As for efficacy of Xultophy, clinical investigation of DUAL study has been known [9]. It means Dual Action of Liraglutide and Insulin Degludec clinical trial program, associated with several studies [24]. They showed significant beneficial effects of reducing HbA1c level, weight reduction, and less risk of hypoglycemia compared with previous standard treatments. Basal bolus therapy can present effective lowering glucose value, but it showed higher hypoglycemia episodes [25].

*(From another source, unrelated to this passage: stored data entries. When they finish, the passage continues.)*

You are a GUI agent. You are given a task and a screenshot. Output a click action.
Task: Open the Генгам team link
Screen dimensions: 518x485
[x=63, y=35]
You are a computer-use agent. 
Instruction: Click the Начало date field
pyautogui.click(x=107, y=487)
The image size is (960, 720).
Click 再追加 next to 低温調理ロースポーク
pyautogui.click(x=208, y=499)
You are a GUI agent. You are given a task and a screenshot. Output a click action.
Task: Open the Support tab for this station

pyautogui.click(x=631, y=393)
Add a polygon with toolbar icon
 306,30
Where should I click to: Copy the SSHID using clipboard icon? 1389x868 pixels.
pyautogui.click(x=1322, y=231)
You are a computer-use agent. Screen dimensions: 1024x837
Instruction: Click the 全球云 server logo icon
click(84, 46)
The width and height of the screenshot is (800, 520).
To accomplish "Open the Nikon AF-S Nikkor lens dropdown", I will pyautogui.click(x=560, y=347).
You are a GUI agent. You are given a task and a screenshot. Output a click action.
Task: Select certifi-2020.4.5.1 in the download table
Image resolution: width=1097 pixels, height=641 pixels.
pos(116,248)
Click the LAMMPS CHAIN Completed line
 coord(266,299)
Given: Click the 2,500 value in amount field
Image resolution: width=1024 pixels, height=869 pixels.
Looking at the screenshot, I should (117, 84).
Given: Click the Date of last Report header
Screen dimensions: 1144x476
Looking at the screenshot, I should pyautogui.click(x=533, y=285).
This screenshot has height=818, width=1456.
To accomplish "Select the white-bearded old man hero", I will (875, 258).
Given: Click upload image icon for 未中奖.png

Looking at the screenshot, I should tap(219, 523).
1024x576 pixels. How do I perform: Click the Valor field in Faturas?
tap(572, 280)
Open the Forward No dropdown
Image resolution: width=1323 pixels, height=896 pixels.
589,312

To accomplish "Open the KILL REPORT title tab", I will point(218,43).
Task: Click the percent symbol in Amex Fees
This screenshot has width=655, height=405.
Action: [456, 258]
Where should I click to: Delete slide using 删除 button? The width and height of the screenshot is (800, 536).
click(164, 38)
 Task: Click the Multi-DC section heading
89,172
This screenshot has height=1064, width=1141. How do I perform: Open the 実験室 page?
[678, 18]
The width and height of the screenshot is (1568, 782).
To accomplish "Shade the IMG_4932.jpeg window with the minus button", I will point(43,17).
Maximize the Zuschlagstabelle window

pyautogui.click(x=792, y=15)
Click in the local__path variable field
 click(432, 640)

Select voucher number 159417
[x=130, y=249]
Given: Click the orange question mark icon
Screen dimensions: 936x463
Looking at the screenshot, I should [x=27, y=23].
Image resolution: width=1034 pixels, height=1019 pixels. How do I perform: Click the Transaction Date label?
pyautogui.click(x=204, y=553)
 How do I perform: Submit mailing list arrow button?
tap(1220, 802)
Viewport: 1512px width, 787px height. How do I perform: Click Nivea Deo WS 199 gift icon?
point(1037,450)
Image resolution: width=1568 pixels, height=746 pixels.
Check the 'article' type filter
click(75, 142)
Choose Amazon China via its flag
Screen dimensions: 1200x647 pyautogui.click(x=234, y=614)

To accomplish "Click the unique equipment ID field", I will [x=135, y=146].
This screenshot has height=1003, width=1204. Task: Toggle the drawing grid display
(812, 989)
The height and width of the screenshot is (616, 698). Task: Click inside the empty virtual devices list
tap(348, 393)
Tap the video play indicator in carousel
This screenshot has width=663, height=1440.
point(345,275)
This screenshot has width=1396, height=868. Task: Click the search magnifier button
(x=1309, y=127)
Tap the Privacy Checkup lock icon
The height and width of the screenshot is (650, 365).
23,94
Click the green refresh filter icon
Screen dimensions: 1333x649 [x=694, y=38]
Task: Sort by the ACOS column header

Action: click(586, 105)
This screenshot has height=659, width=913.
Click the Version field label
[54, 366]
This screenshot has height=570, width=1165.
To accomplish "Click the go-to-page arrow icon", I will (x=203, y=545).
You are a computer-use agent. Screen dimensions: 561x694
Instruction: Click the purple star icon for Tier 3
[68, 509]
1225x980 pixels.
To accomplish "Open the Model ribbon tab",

There has been the European Xultophy Treatment Retrospective Audit (EXTRA) study for Xultophy investigation [26]. Among these studies, significant improvement of weight and HbA1c was found in real-world evidence (RWE) [27]. When starting the administration of Xultophy, the standard doses would be 10 units for naïve patients for insulin, and 16 units for already insulin-treated patients [28]. In this patient, HbA1c value was rather high, then 12 doses of Xultophy was started. The response of lowering blood glucose was satisfactory, and then the same doses were continued. Authors have some previous reports for successful Xultophy therapy with less doses of Xultophy [11,29]. Such situation suggests that Japanese people may have higher sensitivity of insulin and/or GLP-1RA, diet habit or smaller body physique [30].
There are several limitations present for this article. Several different factors may be involved in the clinical progress, where their influences are not clearly apparent. It would be necessary to follow up the diabetic complications and laboratory tests in the future. In summary, patient with T2DM showed efficacy for SGLT2i and Xultophy. Renal function has been monitored as the changes in eGFR which gradually decreased for years. The description of this article would be expected to be some reference in future diabetic practice and research.
Conflict of interest
The authors declare no conflict of interest.
Funding
There was no funding received for this paper.